Anoint them prophets! Make their ears attend
to thy divinest speech; their hearts awake
to human need; their lips make eloquent
to gird the right and every evil break.

Anoint them priests! Strong intercessors, they
for pardon and for charity and peace.
Ah, if with them the world might, now astray,
find in our Lord from all its woes release!

Anoint them kings; aye, kingly kings, O Lord.
Anoint them with the Spirit of thy Son.
Theirs not a jeweled crown, a blood stained sword;
theirs, by sweet love, for Christ a kingdom won.

Make them apostles, heralds of thy cross,
forth may they go to tell all realms thy grace;
inspired of thee, may they count all but loss,
and stand at last with joy before thy face.

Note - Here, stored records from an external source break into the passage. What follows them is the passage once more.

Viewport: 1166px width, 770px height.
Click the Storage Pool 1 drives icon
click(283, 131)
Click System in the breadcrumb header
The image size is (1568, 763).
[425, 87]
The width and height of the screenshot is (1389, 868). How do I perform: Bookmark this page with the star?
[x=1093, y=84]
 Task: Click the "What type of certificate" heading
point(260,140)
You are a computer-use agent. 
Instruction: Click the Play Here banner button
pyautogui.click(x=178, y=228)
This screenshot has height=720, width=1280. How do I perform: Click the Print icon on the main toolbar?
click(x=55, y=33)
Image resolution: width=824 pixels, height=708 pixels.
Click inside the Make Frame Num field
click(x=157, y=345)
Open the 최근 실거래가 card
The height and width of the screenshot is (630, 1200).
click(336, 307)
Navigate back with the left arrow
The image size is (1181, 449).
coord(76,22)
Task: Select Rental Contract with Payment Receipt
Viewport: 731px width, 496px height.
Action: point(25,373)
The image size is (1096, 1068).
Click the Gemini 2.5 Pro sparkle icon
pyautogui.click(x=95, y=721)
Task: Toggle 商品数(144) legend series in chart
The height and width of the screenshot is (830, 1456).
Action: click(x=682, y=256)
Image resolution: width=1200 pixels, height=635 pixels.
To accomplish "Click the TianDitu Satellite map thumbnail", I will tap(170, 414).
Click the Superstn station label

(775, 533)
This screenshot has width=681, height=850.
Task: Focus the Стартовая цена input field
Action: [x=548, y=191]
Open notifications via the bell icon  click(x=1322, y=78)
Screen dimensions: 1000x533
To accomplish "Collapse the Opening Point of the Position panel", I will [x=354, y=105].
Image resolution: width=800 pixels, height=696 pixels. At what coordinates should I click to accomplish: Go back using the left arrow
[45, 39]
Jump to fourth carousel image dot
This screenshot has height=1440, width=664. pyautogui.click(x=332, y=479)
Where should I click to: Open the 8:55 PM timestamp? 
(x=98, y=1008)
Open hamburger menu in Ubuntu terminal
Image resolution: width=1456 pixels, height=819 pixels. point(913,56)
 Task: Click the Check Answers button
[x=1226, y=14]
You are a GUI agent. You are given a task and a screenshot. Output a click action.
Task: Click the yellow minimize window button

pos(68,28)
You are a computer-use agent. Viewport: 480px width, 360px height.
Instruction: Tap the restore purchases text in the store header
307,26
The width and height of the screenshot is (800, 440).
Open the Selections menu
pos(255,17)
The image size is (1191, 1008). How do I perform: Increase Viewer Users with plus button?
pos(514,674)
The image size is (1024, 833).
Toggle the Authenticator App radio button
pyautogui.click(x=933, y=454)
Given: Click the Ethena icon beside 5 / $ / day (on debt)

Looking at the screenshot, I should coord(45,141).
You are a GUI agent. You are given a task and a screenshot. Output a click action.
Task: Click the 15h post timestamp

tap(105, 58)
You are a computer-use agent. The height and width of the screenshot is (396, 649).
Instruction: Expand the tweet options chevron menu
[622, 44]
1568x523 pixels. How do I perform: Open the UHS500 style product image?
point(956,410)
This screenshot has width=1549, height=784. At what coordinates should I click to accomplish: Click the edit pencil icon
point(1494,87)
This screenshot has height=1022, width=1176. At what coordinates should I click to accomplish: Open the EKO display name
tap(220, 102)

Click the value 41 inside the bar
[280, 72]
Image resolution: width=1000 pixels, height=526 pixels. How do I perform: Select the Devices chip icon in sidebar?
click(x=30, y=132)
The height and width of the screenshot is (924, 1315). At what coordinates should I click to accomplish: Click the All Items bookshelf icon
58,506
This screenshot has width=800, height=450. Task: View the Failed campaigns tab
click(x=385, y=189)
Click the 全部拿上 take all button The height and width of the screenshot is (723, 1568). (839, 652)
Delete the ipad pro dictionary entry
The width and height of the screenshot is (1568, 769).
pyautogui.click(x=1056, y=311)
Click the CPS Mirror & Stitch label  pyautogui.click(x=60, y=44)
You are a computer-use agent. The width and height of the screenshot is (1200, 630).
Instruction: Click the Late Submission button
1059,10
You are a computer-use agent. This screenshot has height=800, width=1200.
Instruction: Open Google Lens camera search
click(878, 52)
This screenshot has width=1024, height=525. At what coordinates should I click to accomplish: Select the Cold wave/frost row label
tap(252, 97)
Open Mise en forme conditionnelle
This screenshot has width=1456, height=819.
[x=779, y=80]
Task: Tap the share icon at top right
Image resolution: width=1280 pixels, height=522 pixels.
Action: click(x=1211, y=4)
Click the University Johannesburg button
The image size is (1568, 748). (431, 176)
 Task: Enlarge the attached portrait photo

The Benedictus (Morning), the 
Magnificat (Evening), or 
Nunc dimittis (Night) may follow.

O God, Creator of all that is and is to be,
In this time of our need,
Hear us, good Lord.

O God the Son, restorer of all creation
In this time of our need,
Hear us, good Lord.

O God the Spirit, ground of all holiness,
In this time of our need,
Hear us, good Lord.

O Holy, Blessed and Glorious Trinity,
In this time of our need,
Hear us, good Lord.

Uphold and govern the Churches of the Anglican Communion;
direct them into love and truth;
and grant them that unity which is your will.
In this time of our need, 
Hear us, good Lord.

Give us such a sense of your love,
and such a vision of your purpose for all creation
that we may receive new understanding of your mercy
and, resisting schism, boldly proclaim the gospel.
In this time of our need,
Hear us, good Lord.

Enlighten Rowan, 104th Archbishop of Canterbury,
and all the bishops of the Church,
with your special grace;
grant to them wisdom, knowledge and understanding;
empower them with such gifts of reconciliation and love
that, embracing difference and diversity,
our church may joyfully proclaim your word.
In this time of our need,
Hear us, good Lord.

Give us discerning and receptive minds;
where there is anger, grant reconciliation;
where there is prejudice, grant openness;
where there is fearfulness, give serenity;
where there is ambition, give humility.
In this time of our need,
Hear us, good Lord.

Endow us with clarity of thought,
generosity of mind, and charity of speech;
grant us gifts of patience and forbearance;
may we delight in the truth
and be surprised by the Spirit.
In this time of our need,
Hear us, good Lord.

Bring into the way of truth all who have erred
and are deceived.
Hear us, good Lord.

Strengthen those who stand; 
comfort and help the faint-hearted;
raise up the fallen;
and finally beat down all the powers of darkness.
Holy God,
Holy and strong,
Holy and immortal,
Have mercy upon us.

Heavenly Father,
you have called us
in the Body of your Son Jesus Christ
to continue his work of reconciliation
and reveal you to humankind.
Forgive us the sins that tear us apart;
give us the courage to overcome our fears
and to seek that unity
which is your gift and your will;
through Jesus Christ our Lord. Amen.

Eternal God,
who blessed your servant Samuel Seabury
with the gift of perseverance
to renew the Anglican inheritance
in the churches of North America:
grant us unity in faith, steadfastness in hope,
and constancy in love,
that we may ever be true members
of the body of your Son Jesus Christ,
who is alive and reigns with you
in the unity of the Holy Spirit,
one God, now and for ever. Amen.

Uniting our prayers with the whole company of heaven,
we pray as our Savior has taught us:

- The Lord's Prayer

Awaken us to the power and gifts
you pour into us and make us worthy of your trust,
working abundantly to build your kingdom. Amen.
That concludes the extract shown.